- INSTRUCTIONS TO FOLLOW:
Find the lines below that contain the string "will". Copy each one.

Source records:
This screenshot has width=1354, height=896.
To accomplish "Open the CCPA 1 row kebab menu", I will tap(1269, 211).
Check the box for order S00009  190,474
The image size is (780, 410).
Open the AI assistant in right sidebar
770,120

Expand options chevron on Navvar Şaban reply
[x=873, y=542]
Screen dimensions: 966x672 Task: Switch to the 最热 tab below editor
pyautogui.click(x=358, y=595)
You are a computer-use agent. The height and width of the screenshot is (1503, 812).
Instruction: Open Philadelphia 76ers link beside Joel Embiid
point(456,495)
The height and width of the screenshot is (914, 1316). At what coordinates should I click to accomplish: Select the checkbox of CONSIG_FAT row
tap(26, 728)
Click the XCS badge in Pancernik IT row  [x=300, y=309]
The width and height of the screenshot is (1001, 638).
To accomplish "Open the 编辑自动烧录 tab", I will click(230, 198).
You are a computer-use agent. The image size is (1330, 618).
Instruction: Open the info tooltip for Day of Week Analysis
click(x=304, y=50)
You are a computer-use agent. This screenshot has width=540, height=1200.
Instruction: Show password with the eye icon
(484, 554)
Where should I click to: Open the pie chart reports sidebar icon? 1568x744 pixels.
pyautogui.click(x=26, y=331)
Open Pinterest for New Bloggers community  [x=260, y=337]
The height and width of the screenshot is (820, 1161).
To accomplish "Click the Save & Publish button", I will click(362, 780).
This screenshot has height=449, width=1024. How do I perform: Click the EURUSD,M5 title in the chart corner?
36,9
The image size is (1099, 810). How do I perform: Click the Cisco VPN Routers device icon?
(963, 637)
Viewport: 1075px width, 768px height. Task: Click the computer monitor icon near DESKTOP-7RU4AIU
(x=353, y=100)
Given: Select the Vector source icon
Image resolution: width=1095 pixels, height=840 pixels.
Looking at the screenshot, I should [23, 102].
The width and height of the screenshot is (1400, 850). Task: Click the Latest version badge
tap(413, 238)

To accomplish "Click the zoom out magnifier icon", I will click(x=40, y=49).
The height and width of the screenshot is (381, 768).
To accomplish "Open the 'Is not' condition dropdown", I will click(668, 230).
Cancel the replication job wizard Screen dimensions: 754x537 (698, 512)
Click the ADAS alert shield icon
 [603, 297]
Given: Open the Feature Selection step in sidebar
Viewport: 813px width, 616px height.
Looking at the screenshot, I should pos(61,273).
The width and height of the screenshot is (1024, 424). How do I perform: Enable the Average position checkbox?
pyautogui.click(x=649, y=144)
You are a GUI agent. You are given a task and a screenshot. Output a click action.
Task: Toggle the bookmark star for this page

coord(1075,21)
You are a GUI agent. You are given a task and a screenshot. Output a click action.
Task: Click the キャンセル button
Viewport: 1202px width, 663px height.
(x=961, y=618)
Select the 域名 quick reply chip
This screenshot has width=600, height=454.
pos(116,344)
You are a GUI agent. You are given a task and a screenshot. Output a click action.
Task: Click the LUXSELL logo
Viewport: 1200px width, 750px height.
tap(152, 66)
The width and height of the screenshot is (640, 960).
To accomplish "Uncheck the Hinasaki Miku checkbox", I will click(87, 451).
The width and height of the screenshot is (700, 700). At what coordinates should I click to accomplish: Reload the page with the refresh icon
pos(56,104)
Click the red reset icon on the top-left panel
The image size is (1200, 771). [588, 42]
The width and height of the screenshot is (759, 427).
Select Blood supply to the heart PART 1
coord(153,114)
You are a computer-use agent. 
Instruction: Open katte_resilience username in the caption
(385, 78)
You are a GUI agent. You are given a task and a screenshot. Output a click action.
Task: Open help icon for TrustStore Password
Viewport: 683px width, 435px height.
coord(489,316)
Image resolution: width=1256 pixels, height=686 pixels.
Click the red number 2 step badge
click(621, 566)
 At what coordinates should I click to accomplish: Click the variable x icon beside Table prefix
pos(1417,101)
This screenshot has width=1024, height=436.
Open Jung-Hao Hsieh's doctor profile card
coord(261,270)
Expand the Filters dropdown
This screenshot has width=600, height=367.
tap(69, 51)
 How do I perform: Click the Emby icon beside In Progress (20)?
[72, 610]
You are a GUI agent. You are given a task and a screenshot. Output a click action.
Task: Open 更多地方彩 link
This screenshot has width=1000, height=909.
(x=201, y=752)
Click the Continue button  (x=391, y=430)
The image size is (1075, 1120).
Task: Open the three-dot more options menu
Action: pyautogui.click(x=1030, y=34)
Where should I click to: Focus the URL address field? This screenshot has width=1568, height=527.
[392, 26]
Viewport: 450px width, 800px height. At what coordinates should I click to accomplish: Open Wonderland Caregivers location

- SOLUTION BELOW:
To accomplish "Open the CCPA 1 row kebab menu", I will tap(1269, 211).
To accomplish "Open the 编辑自动烧录 tab", I will click(230, 198).
To accomplish "Click the Save & Publish button", I will click(362, 780).
To accomplish "Click the zoom out magnifier icon", I will click(x=40, y=49).
To accomplish "Open the 'Is not' condition dropdown", I will click(668, 230).
To accomplish "Uncheck the Hinasaki Miku checkbox", I will click(87, 451).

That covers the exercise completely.